RE: Saving STATSPACK Reports

  • From: "Lawie, Duncan" <duncan.lawie@xxxxxxxxxxxxxxxxx>
  • To: "'Polarski, Bernard'" <Bernard.Polarski@xxxxxxxxxxxxxx>, bnsarma@xxxxxxxxx, "_oracle_L_list" <oracle-l@xxxxxxxxxxxxx>
  • Date: Mon, 11 Sep 2006 04:08:35 -0400

Bernard,
 
as I said, this is fundamentally about trend analysis.  I see this as part of 
the arsenal, not a replacement for statspack - a way to work out which of the 
hundreds of statspack reports you may actually want to read.
 
The uses I have found for this are that you can look at the shape of events 
over a few hours and work out which statspack reports you want to look at.  Or 
you can see at a glance (as a marketeer would say) that you have a daily spike 
at 4am.  Or you can look at your database growth history over the last 18 
months and project outwards for capacity planning.
 
It is also extensible, so that probably anything numeric you find in a 
statspack could be graphed.
 
Cheers,
Duncan.

  _____  

From: Polarski, Bernard [mailto:Bernard.Polarski@xxxxxxxxxxxxxx] 
Sent: 11 September 2006 08:07
To: duncan.lawie@xxxxxxxxxxxxxxxxx; bnsarma@xxxxxxxxx; _oracle_L_list
Subject: RE: Saving STATSPACK Reports


Nice tool, I recognize the graphic lib used their but the I have still one 
question : 
 
However, how is it going to help you in ANY case when one of your DB has run in 
trouble?
 
Basically  if you don't have  the waits event and the hash_value, nor the SQL 
text nor any locking real info, in facts you have nuts.
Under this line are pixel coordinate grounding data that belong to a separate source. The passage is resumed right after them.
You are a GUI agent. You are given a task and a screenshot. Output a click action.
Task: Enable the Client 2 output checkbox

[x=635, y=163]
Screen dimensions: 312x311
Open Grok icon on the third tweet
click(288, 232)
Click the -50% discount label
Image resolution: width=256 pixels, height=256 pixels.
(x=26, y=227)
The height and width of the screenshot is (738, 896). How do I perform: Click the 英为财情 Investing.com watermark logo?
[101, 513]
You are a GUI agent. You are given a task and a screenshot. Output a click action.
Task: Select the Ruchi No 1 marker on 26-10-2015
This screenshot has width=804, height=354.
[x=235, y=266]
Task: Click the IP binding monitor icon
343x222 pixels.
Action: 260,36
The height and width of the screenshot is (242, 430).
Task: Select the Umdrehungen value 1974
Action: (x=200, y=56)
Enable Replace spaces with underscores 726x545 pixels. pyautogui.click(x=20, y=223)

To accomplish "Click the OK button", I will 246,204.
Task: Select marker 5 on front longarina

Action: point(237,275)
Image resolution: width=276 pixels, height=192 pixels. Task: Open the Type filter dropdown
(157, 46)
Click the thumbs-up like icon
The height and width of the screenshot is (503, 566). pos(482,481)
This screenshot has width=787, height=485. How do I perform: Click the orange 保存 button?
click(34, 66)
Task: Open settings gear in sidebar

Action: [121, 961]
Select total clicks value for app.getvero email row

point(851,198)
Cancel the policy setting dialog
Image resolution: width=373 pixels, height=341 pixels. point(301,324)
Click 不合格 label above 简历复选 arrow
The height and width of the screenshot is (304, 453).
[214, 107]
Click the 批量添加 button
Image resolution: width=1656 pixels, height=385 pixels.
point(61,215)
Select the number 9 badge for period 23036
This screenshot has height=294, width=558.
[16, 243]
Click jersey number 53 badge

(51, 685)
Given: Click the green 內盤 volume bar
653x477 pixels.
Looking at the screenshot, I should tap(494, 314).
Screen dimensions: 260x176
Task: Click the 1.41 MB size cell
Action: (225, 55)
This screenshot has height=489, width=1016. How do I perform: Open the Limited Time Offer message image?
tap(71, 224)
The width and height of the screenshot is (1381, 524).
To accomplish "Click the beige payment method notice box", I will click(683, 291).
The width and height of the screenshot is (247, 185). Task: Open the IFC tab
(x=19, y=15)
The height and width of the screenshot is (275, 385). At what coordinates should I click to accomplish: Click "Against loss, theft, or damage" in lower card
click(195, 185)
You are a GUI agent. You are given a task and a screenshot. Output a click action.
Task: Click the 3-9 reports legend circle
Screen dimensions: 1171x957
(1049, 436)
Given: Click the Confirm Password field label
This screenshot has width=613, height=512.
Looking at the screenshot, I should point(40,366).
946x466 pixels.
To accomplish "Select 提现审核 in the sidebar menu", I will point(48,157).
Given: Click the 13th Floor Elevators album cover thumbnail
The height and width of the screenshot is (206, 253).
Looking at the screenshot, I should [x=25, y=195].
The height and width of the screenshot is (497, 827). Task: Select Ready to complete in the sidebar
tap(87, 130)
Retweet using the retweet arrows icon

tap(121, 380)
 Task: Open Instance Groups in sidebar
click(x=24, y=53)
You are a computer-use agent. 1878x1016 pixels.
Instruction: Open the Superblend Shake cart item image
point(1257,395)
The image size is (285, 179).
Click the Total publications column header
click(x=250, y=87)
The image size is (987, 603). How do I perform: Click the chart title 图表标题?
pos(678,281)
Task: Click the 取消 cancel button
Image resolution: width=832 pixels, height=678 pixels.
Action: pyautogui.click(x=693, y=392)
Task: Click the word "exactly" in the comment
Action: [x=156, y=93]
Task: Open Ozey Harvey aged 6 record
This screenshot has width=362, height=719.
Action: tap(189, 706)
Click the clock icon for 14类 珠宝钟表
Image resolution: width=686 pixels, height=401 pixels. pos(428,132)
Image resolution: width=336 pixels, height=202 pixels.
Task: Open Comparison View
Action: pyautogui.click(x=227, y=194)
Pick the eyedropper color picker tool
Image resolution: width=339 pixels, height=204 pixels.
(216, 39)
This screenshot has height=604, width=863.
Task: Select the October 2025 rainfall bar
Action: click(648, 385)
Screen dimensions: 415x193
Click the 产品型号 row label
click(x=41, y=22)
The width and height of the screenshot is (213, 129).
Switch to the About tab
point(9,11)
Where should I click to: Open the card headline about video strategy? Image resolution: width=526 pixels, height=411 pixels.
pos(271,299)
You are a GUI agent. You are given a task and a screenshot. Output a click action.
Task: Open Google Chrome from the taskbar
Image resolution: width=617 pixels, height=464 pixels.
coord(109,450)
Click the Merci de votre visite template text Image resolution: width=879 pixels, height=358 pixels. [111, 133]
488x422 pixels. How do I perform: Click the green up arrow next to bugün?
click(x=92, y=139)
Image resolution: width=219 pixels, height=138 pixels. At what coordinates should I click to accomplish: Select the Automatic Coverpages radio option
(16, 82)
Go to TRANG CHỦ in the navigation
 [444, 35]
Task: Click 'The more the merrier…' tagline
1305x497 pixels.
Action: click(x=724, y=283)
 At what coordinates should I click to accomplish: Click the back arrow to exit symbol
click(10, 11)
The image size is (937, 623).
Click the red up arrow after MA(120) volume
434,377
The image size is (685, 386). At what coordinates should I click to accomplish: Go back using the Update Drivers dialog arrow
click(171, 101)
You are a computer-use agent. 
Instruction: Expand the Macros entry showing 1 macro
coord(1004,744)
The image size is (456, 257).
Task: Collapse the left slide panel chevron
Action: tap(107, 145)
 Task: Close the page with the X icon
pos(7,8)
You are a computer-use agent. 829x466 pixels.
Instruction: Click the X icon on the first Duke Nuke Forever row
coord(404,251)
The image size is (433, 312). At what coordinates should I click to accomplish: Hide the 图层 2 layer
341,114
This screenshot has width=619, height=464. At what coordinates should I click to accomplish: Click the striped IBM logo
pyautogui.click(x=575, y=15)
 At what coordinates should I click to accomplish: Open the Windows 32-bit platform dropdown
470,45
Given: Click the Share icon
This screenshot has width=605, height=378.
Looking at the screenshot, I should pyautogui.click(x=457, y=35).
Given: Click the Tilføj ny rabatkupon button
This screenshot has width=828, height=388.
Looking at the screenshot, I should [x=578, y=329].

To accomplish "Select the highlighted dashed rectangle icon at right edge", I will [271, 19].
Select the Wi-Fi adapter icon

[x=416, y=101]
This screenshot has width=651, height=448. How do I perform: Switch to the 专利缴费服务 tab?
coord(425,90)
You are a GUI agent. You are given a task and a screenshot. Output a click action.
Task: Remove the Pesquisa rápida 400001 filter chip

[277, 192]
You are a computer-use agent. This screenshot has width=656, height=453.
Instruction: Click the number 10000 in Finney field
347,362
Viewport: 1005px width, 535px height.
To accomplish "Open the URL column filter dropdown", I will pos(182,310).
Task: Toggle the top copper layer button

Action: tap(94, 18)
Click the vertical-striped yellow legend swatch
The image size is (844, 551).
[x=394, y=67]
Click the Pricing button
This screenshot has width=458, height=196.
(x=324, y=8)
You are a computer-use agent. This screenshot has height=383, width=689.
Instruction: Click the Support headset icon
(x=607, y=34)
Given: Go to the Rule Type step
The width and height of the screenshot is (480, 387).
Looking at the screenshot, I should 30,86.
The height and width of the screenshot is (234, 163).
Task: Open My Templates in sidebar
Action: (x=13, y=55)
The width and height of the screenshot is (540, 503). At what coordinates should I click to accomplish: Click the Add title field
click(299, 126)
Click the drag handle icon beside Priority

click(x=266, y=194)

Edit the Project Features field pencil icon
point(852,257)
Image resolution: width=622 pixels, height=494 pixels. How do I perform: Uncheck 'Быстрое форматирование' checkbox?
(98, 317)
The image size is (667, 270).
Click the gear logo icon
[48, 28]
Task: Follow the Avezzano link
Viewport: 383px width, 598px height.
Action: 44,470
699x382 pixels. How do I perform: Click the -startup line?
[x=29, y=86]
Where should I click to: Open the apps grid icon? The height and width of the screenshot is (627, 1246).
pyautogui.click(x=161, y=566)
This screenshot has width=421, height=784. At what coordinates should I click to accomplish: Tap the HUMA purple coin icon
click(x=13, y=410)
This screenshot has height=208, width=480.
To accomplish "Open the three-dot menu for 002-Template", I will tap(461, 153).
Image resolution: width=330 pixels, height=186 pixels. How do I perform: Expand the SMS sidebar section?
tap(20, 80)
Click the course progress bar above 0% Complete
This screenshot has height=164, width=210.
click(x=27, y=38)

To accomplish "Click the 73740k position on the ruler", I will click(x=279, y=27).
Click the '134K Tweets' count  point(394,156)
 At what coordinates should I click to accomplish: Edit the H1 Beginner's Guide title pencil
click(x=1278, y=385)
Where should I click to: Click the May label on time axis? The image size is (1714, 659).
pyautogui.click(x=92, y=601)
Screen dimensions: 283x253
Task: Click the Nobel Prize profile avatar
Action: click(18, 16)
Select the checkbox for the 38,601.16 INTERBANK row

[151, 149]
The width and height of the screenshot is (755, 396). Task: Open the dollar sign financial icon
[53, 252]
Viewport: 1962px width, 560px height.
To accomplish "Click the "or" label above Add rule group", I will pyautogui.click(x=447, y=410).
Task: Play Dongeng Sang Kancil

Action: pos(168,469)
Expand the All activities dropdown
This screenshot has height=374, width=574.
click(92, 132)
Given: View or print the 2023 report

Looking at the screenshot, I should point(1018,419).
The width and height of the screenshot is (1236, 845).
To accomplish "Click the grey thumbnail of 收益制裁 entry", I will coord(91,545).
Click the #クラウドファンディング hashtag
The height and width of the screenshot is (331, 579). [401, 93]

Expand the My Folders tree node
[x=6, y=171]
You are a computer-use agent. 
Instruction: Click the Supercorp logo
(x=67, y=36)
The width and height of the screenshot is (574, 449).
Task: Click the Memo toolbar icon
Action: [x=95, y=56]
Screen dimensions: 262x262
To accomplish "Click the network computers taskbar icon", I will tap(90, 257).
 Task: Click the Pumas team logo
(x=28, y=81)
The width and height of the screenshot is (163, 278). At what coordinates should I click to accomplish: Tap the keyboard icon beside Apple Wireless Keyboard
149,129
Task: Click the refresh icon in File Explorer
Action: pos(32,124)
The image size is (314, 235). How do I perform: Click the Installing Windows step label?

The tool is just going 
to tell you that something that is poisened is not in good health. At least in 
statpacks you have a section with higher SQL and their waits states and can 
give an hint on were to look. here you have just figures, numbers and no 
indications on which SQL to look at. AFAIK, this is 100% useless, it is just a 
diary of figures but you can't extract a direction to investigate from it.
 
B. Polarski
 

  _____  

From: Lawie, Duncan [mailto:duncan.lawie@xxxxxxxxxxxxxxxxx] 
Sent: Friday, 08 September, 2006 6:06 PM
To: 'bnsarma@xxxxxxxxx'; _oracle_L_list
Subject: RE: Saving STATSPACK Reports


If your purpose is overall trend analysis, something like orca_oracle (  
http://www.hoopoes.com/cs/orca/ <http://www.hoopoes.com/cs/orca/>  ) may be of 
use to you (disclosure: I wrote it)
 
It requires some perl knowledge to make the best use of, but will retain the 
headline stats from perfstat for a long time for trend analysis.